===== Selected extract

Description of Capital Stock
Representative's Warrants, page 87
| 14. | Your disclosure indicates that the representative's warrants will have an exercise price equal to 6.0% of the public offering price. However, your disclosure elsewhere in the prospectus indicates that the exercise price will be 110% of the public offering price. Please reconcile your disclosure or advise. |
Response to Comment No. 14: In response to the Staff’s comment, the Company respectfully advises the Staff that it has revised the disclosure on page 93 of the Registration Statement.
Audited Financial Statements as of and for the year ended December 31, 2020
Note 1. General Information and Initial Capitalization, page F-7
| 15. | You disclose that during 2019 you received intangible assets and inventory from Lucyd as its sole shareholder as a contribution to capital which was recorded on the balance sheet at the historical book value of Lucyd. Tell us and revise to more clearly identify where the intangible assets and inventory contributed by Lucyd are recorded on the balance sheet at December 31, 2019. |
Response to Comment No. 15: In response to the Staff’s comment, the Company respectfully advises the Staff that it has revised the disclosure on page F-7 of the Registration Statement.
Note 2. Summary of Significant Accounting Policies
Inventory, page F-8
| 16. | Revise to disclose the nature of "Inventory prepayment" on your balance sheet. |
Response to Comment No. 16: In response to the Staff’s comment, the Company respectfully advises the Staff that it has revised the disclosure on pages F-8 of the Registration Statement.

==========

◆ Task requirements:
1. In the comment letter excerpt, on which page did the Company revise its disclosure in response to Comment No. 15?
2. Reproduce the comment letter excerpt word for word, beginning at the words "Note 2. Summary" and stopping after "F-8 of the Registration Statement.".

===== Data extract

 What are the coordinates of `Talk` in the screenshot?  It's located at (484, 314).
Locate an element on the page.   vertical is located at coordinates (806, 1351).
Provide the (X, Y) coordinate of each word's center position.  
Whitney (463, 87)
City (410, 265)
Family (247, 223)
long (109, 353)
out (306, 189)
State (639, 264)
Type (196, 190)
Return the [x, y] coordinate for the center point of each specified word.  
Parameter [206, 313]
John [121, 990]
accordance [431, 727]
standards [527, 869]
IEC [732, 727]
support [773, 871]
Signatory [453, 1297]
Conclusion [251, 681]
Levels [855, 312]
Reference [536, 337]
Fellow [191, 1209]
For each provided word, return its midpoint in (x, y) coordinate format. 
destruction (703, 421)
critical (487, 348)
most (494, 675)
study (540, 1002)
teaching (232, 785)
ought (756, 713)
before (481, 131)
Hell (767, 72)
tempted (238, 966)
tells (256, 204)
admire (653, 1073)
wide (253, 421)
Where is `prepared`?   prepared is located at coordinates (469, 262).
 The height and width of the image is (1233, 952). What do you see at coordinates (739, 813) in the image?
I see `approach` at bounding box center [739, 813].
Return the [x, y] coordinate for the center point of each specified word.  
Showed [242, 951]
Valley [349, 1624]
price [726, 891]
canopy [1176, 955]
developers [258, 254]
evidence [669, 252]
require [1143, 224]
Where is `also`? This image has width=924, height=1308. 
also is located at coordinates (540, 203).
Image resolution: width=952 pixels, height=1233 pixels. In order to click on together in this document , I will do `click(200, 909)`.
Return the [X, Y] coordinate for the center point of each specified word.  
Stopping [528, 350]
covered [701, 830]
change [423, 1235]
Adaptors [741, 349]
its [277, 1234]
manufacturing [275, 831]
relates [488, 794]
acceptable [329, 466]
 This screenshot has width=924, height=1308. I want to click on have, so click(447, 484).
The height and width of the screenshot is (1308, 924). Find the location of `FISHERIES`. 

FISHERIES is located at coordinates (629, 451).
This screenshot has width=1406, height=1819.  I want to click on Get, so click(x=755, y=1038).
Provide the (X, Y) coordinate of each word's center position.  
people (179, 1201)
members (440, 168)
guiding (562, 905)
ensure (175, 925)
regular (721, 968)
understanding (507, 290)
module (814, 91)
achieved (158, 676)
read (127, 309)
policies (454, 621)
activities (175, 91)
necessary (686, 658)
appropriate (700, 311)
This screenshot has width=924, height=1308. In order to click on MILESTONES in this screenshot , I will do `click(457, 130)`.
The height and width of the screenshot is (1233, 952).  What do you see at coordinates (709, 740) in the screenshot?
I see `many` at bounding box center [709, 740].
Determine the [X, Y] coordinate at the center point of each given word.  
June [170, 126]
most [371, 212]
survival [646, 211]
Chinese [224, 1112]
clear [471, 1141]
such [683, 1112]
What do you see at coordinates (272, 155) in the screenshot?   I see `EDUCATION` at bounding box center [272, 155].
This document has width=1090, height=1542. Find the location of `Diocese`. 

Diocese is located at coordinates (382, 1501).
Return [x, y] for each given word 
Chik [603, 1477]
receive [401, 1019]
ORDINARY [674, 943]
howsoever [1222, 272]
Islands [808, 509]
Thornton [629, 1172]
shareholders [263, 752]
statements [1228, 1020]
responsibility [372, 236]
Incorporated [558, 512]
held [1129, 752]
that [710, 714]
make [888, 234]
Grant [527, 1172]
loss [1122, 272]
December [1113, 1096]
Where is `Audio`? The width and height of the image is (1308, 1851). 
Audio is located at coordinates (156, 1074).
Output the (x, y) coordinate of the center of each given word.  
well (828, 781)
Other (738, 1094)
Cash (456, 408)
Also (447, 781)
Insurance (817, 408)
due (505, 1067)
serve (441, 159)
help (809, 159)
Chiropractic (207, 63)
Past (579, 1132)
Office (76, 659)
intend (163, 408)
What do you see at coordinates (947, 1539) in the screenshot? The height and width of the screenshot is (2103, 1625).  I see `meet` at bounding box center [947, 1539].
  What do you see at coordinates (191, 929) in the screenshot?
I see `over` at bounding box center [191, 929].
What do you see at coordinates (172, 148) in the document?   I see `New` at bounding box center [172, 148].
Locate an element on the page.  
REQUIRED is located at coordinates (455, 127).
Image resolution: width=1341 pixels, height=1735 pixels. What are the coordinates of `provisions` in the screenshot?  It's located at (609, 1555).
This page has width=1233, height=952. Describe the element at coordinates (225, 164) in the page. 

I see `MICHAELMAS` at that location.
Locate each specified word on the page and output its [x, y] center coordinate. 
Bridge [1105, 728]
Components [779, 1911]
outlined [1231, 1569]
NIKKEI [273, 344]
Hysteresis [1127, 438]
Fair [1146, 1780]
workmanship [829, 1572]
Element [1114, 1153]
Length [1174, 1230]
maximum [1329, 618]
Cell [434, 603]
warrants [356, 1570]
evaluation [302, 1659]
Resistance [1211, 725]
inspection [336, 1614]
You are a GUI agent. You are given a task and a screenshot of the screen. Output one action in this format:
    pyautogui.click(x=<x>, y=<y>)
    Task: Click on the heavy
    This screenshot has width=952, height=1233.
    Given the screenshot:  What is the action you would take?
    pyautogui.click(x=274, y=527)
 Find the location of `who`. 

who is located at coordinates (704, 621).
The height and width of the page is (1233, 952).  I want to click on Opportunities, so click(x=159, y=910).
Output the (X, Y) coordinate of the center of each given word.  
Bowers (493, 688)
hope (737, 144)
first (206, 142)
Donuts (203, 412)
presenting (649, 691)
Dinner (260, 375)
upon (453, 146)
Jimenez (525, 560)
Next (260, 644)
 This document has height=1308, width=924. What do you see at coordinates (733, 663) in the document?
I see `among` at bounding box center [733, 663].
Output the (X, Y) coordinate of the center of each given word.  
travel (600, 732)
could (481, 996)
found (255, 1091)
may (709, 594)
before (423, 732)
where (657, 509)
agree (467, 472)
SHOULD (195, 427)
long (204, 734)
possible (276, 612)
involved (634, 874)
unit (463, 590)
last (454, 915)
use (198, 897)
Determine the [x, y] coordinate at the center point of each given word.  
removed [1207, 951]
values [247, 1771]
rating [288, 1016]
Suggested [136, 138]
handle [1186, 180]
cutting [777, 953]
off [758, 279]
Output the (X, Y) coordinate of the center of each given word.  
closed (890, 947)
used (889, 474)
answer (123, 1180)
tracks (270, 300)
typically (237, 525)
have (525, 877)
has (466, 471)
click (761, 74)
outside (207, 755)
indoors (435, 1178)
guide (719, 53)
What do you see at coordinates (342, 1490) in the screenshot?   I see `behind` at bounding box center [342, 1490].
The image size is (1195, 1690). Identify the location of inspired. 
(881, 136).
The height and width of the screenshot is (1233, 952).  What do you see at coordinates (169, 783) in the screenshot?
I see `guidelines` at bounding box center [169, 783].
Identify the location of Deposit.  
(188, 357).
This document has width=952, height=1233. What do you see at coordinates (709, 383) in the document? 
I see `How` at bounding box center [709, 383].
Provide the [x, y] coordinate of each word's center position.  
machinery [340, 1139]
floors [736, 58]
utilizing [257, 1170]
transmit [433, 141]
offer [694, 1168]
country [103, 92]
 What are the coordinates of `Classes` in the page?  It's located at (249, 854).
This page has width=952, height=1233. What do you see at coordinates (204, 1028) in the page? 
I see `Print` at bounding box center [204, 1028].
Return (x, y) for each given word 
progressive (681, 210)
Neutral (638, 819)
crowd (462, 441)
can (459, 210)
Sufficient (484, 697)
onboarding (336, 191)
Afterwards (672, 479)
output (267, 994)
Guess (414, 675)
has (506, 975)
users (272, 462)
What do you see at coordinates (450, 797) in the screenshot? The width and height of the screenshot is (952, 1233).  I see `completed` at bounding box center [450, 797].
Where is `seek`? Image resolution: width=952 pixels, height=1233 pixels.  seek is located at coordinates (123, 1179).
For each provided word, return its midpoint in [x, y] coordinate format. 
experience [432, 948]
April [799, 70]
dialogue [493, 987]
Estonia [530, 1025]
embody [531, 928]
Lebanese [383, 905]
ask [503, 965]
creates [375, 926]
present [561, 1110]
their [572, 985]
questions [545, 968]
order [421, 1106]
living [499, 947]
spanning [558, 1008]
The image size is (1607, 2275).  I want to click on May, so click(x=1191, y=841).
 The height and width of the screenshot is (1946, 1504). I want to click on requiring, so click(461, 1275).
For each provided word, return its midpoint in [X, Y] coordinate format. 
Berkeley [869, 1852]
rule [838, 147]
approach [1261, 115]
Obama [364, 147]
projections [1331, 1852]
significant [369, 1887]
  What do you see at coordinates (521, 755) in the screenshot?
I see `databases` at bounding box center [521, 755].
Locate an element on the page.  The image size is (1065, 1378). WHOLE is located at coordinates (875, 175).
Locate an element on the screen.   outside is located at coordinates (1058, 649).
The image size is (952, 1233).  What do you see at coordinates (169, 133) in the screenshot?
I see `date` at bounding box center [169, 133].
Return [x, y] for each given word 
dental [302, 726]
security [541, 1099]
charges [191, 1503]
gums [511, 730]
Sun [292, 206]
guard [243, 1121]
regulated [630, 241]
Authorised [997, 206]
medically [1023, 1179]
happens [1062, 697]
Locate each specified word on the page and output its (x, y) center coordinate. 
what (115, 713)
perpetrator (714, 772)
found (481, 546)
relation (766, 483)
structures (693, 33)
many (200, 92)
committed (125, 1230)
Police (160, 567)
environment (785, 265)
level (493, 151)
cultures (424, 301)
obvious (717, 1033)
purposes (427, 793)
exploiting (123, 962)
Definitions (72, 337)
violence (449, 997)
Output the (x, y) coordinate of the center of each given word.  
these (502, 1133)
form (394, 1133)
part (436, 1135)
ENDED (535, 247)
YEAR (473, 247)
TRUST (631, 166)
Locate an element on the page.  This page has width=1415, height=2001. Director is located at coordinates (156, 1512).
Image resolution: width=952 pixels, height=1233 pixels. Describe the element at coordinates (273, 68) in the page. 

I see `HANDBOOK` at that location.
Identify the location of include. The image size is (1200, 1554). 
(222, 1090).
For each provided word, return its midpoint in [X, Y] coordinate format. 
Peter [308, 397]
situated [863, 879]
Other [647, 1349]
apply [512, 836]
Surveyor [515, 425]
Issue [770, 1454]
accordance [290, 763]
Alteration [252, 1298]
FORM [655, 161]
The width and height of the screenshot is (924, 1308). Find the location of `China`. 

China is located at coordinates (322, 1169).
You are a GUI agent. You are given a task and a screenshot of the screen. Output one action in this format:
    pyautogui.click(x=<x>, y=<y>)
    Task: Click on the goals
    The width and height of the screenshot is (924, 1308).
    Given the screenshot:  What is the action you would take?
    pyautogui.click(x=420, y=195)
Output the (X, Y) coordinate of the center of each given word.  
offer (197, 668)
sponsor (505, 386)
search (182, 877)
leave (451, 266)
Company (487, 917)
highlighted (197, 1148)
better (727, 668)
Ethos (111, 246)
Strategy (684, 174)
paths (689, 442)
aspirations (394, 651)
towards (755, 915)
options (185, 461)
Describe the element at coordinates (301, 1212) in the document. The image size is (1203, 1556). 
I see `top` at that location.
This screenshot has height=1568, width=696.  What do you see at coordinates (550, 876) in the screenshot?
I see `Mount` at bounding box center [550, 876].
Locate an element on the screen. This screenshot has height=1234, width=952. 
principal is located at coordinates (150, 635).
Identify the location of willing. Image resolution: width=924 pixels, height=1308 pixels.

==========

◆ Expected responses:
1. Page F-7 of the Registration Statement.

2.
Note 2. Summary of Significant Accounting Policies
Inventory, page F-8
| 16. | Revise to disclose the nature of "Inventory prepayment" on your balance sheet. |
Response to Comment No. 16: In response to the Staff’s comment, the Company respectfully advises the Staff that it has revised the disclosure on pages F-8 of the Registration Statement.